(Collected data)
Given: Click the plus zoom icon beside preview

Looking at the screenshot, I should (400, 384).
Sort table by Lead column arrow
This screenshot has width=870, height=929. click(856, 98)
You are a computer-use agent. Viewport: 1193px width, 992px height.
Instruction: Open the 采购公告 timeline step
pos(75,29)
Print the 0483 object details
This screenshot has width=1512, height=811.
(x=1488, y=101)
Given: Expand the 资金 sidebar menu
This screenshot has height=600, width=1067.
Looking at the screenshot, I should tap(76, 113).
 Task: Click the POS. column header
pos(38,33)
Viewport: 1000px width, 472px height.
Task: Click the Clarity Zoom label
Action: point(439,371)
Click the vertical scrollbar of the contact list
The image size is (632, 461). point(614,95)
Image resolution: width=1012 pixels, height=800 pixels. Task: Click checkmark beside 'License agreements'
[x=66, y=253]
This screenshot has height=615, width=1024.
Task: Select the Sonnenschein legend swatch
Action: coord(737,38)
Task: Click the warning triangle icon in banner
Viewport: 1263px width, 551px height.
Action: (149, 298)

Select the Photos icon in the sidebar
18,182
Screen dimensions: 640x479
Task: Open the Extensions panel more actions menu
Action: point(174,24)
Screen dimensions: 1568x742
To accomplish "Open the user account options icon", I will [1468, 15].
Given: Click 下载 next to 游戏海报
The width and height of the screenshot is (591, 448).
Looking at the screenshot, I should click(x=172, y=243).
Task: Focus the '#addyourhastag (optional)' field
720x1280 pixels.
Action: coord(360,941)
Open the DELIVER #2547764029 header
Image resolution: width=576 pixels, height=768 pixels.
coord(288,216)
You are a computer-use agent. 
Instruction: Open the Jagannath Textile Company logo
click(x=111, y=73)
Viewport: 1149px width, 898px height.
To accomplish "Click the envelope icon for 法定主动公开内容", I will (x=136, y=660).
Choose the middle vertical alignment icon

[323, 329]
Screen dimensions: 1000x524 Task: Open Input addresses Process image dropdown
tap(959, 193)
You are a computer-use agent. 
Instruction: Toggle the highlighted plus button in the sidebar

=== What the task requires ===
Make a verbatim copy of each record.

=== Worked solution ===
Given: Click the plus zoom icon beside preview

Looking at the screenshot, I should (400, 384).
Sort table by Lead column arrow
This screenshot has width=870, height=929. click(856, 98)
You are a computer-use agent. Viewport: 1193px width, 992px height.
Instruction: Open the 采购公告 timeline step
pos(75,29)
Print the 0483 object details
This screenshot has width=1512, height=811.
(x=1488, y=101)
Given: Expand the 资金 sidebar menu
This screenshot has height=600, width=1067.
Looking at the screenshot, I should tap(76, 113).
 Task: Click the POS. column header
pos(38,33)
Viewport: 1000px width, 472px height.
Task: Click the Clarity Zoom label
Action: point(439,371)
Click the vertical scrollbar of the contact list
The image size is (632, 461). point(614,95)
Image resolution: width=1012 pixels, height=800 pixels. Task: Click checkmark beside 'License agreements'
[x=66, y=253]
This screenshot has height=615, width=1024.
Task: Select the Sonnenschein legend swatch
Action: coord(737,38)
Task: Click the warning triangle icon in banner
Viewport: 1263px width, 551px height.
Action: (149, 298)

Select the Photos icon in the sidebar
18,182
Screen dimensions: 640x479
Task: Open the Extensions panel more actions menu
Action: point(174,24)
Screen dimensions: 1568x742
To accomplish "Open the user account options icon", I will [1468, 15].
Given: Click 下载 next to 游戏海报
The width and height of the screenshot is (591, 448).
Looking at the screenshot, I should click(x=172, y=243).
Task: Focus the '#addyourhastag (optional)' field
720x1280 pixels.
Action: coord(360,941)
Open the DELIVER #2547764029 header
Image resolution: width=576 pixels, height=768 pixels.
coord(288,216)
You are a computer-use agent. 
Instruction: Open the Jagannath Textile Company logo
click(x=111, y=73)
Viewport: 1149px width, 898px height.
To accomplish "Click the envelope icon for 法定主动公开内容", I will (x=136, y=660).
Choose the middle vertical alignment icon

[323, 329]
Screen dimensions: 1000x524 Task: Open Input addresses Process image dropdown
tap(959, 193)
You are a computer-use agent. 
Instruction: Toggle the highlighted plus button in the sidebar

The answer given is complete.